Courts have consistently construed the language of § 503(b)(1)(A) broadly. In
Reading Co. v. Brown,
391 U.S. 471, 485, 88 S.Ct. 1759, 1767, 20 L.Ed.2d 751 (1968), the Court found that negligence damages inflicted postpetition gave rise to necessary costs of administering the estate, thus elevating the claim to administrative status. In
In re Charlesbank Laundry, Inc.,
755 F.2d 200 (1st Cir.1985), the Second Circuit relied on
Brown
and held that a civil compensatory fine for a debtor’s violation of an injunction qualified for first-priority treatment as an administrative expense, even though the injunction arose from proceedings involving nuisance rather than negligence. The court stated that:
[I]f fairness dictates that a tort claim based on negligence should be paid ahead of pre-reorganization claims, then
a fortiori,
an intentional act which violates the law and damages others should be so treated....

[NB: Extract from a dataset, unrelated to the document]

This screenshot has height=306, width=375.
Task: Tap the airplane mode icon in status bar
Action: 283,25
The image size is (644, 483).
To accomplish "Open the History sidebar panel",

Charlesbank Laundry, Inc.,
755 F.2d at 203.
Environmental damages occurring post-petition have also fallen within the necessary costs’ of preserving the estate and have been afforded administrative expense priority.

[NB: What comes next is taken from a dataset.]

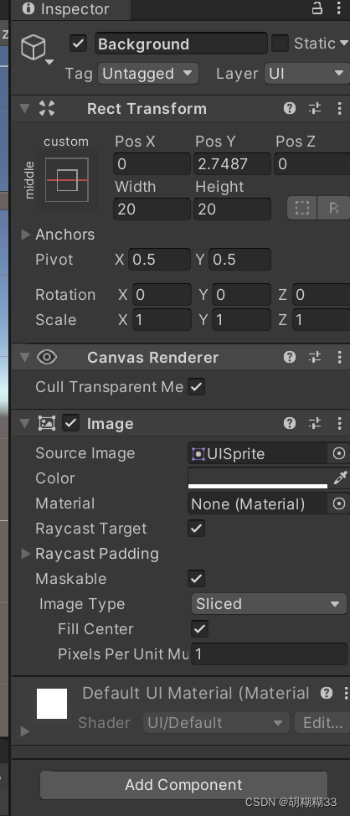Viewport: 350px width, 816px height.
Task: Open the Tag Untagged dropdown
Action: pos(147,74)

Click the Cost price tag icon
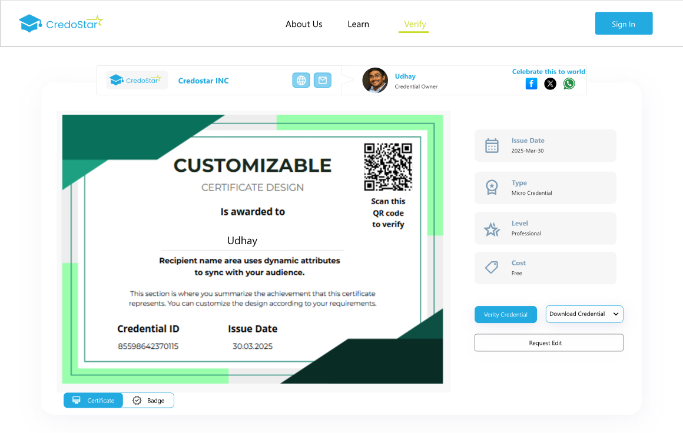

Most environmental claims encompass a hybrid of prepetition and postpetition damage. The contamination usually begins as a result of a debtor’s prepetition activities and continues causing further property damage postpetition.
See
Arlene E. Mirsky,
et al., The Interface Between Bankruptcy and Environmental Laws,
46 Bus. Law. 626, 654 (1991). Courts generally hold that the entire remediation cost qualifies as an administrative expense in these hybrid scenarios.
Moreover, one commentator suggests that simply allowing the property to remain contaminated postpetition is a new harmful act sufficient to elevate clean up costs to administrative expense priority.
See
Kathryn R. Heidt,
The Automatic Stay in Environmental Bankruptcies,
67 Am.Bankr.L.J. 69, 124 (1993).
The environmental contamination caused by debtor in this case occurred both prepet-ition and postpetition. The evidence indicated that contamination began at some point in 1991, and the parties apparently stipulated that Virginia Builder’s operations continued through May 1992. The bank incurred the cost to remedy the contamination, and in my view these costs qualify as administrative expenses.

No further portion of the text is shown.